A couple of Yale Men
The Boston Globe is reporting that John F. Kerry's grades at Yale were not any better than George W. Bush's. And sometimes they were worse. Kerry's freshman year was particularly disappointing. But we think the most interesting item in the story is that Bush's best grades were in the following subjects. They were 88's, or a B+.
  • Anthropology
  • History
  • Philosophy
No, we are not making this up. Bush got a B+ in philosophy at Yale. Which is a very good grade in a very difficult subject. On top of that, the effect of grade inflation mean that college grades before the Vietnam War would translate about half a grade higher today, sometimes more. So Bush was, if we can apply today's measures, an A- student in anthropology, history, and philosophy.

Three subjects you might need competence in if you were, say, planning a war against an Arab country. And Kerry's highest grade was about the same, but in political science.

On the other hand, Bush's success in those subjects does go a long way toward explaining the mystery of how it came about that a bookish teacher and librarian married him.

What the Globe's article is glossing over, of course, is the fact that is was simply easier to get D's in those years, particularly as a freshman. And the college attrition rate was higher (though probably not in the Ivy League).
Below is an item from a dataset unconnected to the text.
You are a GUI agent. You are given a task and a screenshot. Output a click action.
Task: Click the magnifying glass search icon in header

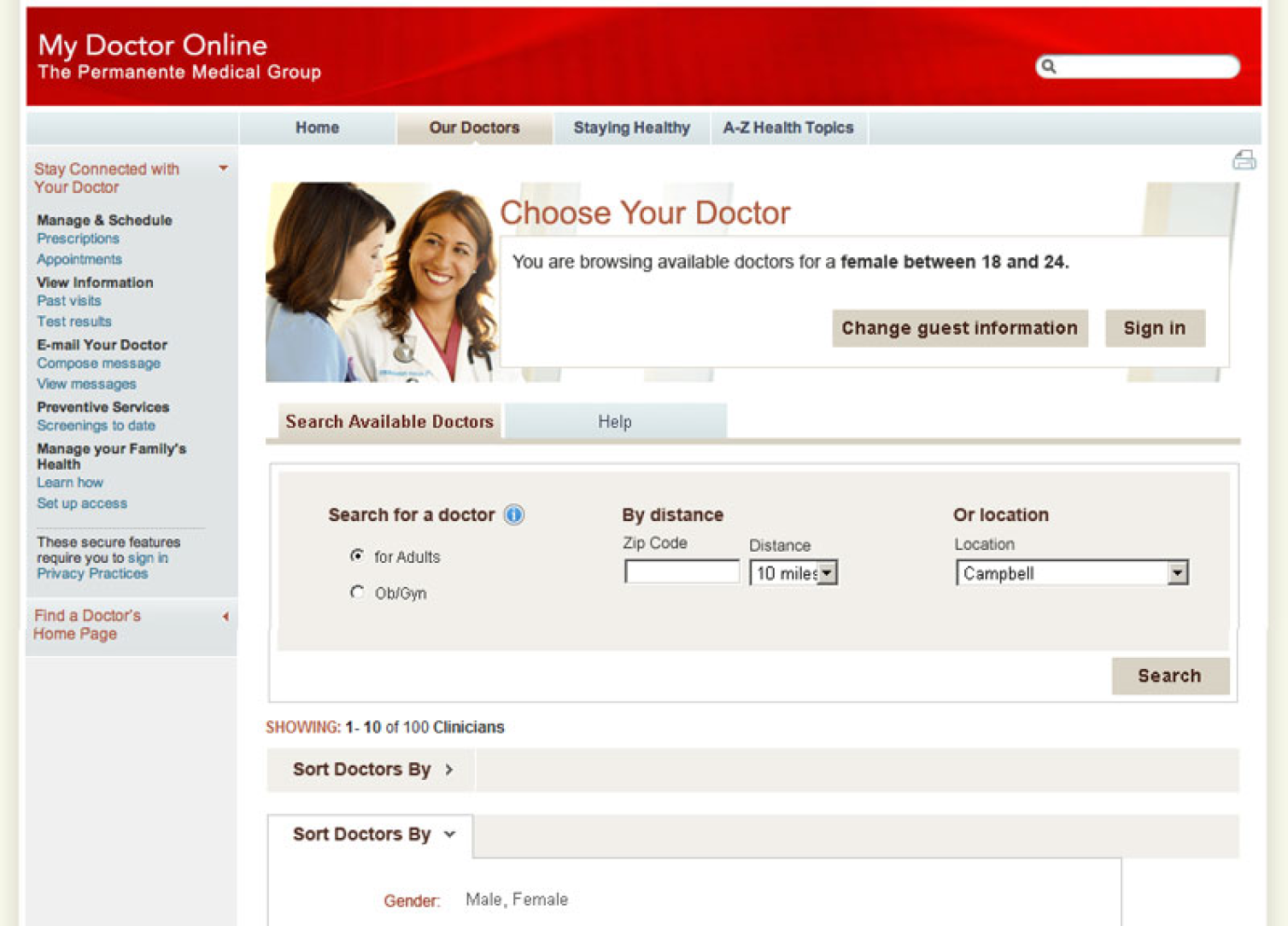point(1049,67)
But the larger point is that Bush and Kerry's freshman year academic performance is really a moot point, and was at the time. After all, they were at Yale. And they were at Yale because they'd been at the most exclusive, elite private prep schools in the country, schools that have always considered it a matter of indifference whether one was more like an athlete or a scholar.

I imagine it would infuriate the current generation of college freshman, who actually had to fight for a place at their prestigious universities, that both Bush and Kerry had a free year, maybe two, to goof around. After all, they'd gotten into Yale, and in those days freshman and even sophomore year was way to early to really worry about one's career plans or grad school. And there was a tacit assumption by the old boys who kept things running that most academic deficits could be made up, at least if you were well connected. The midnight oil was burned by the nice small-town kids from the midwest.

The real news today reflects on the values of the Democratic party, which clearly chose a deeply rooted elitist to run as its candidate last year. Bush, at least, has at times pretended to by trying to be a populist.